In 1890, he helped organize the Comité des Citoyens (Citizens Committee) to offer legal resistance to the Separate Car Law of Louisiana. The Separate Car Law was passed by the Louisiana Legislature, requiring blacks and whites ride in separate coaches on all public transportation in the state. Martinet publicly denounced the Separate Car Law in the Daily Crusader and quickly mobilized African-American attorneys to combat the law. He was a key strategist in orchestrating Homer Adolph Plessy’s arrest for violating the Separate Car Act, an act that resulted in the landmark 1896 United States Supreme Court decision, Plessy vs. Ferguson, which established separate but equal as the law of the land. Because Martinet was not admitted to practice before the United States Supreme Court, he selected S.F. Phillips and A.W. Tourgee to serve as attorneys of record.

When the New Orleans Times Picayune announced the founding of the Louis A. Martinet Legal Society on May 13, 1957, Brown v. Board of Topeka was still fresh in the American consciousness and the promises of an end to racial segregation were more tangible to the Society’s pioneering founders. A. P. Tureaud was elected president of the statewide and the local New Orleans Chapter. Other state officers included Earl J. Amedee, Financial Secretary; Vanue B. Lacour (Baton Rouge), Corresponding secretary; and J. T. Powell (Shreveport), Treasurer.

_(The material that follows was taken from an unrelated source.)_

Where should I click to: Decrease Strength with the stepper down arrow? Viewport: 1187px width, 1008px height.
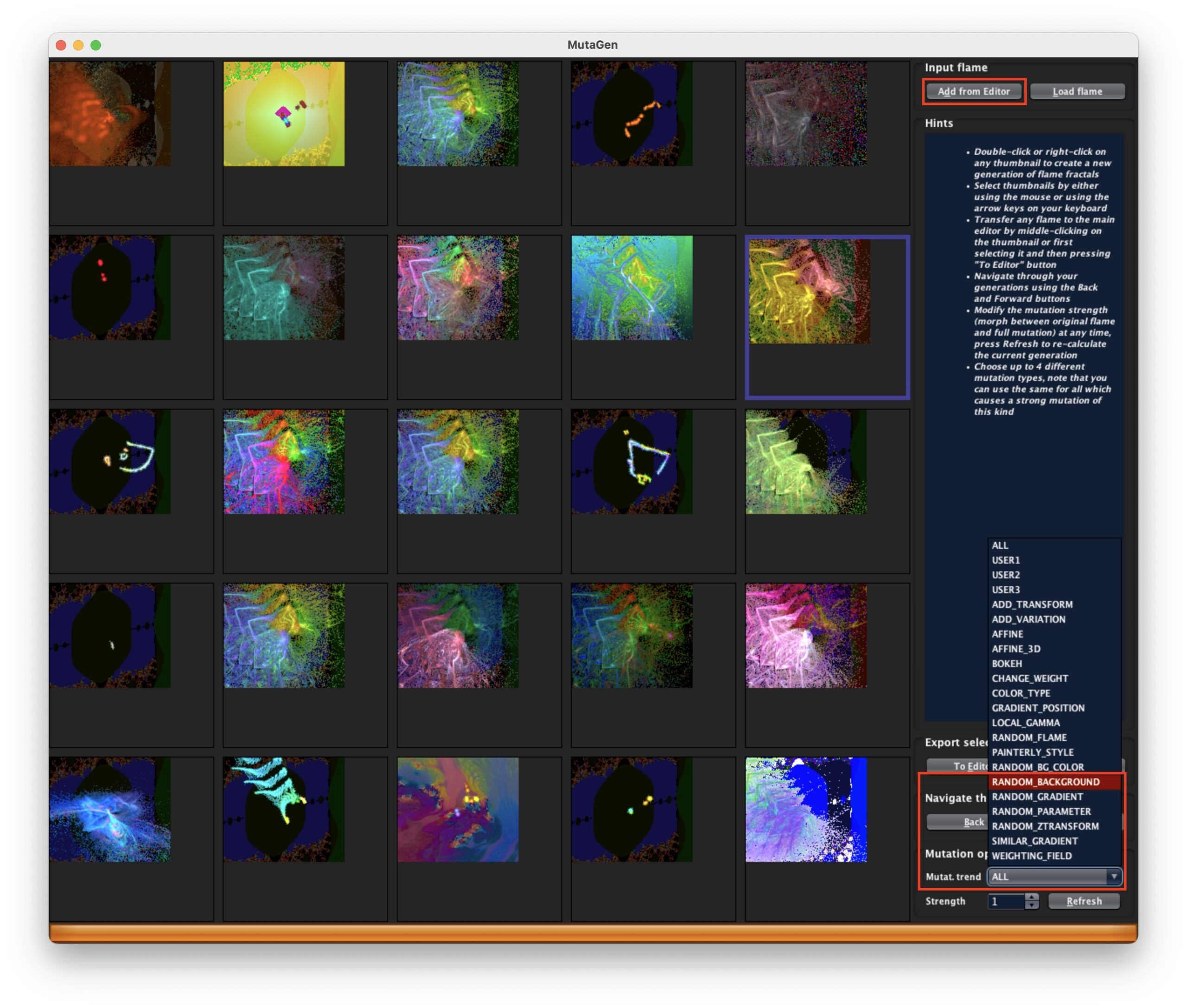coord(1032,905)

The local officers included Amedee, Secretary, and Benjamin J. Johnson, Treasurer.

Martinet’s objectives were to encourage interchange of ideas, promote legal scholarship, advance the science of jurisprudence, promote the administration of justice, uphold the order and ethics of the courts and the profession of law and promote the welfare of the legal profession in Louisiana.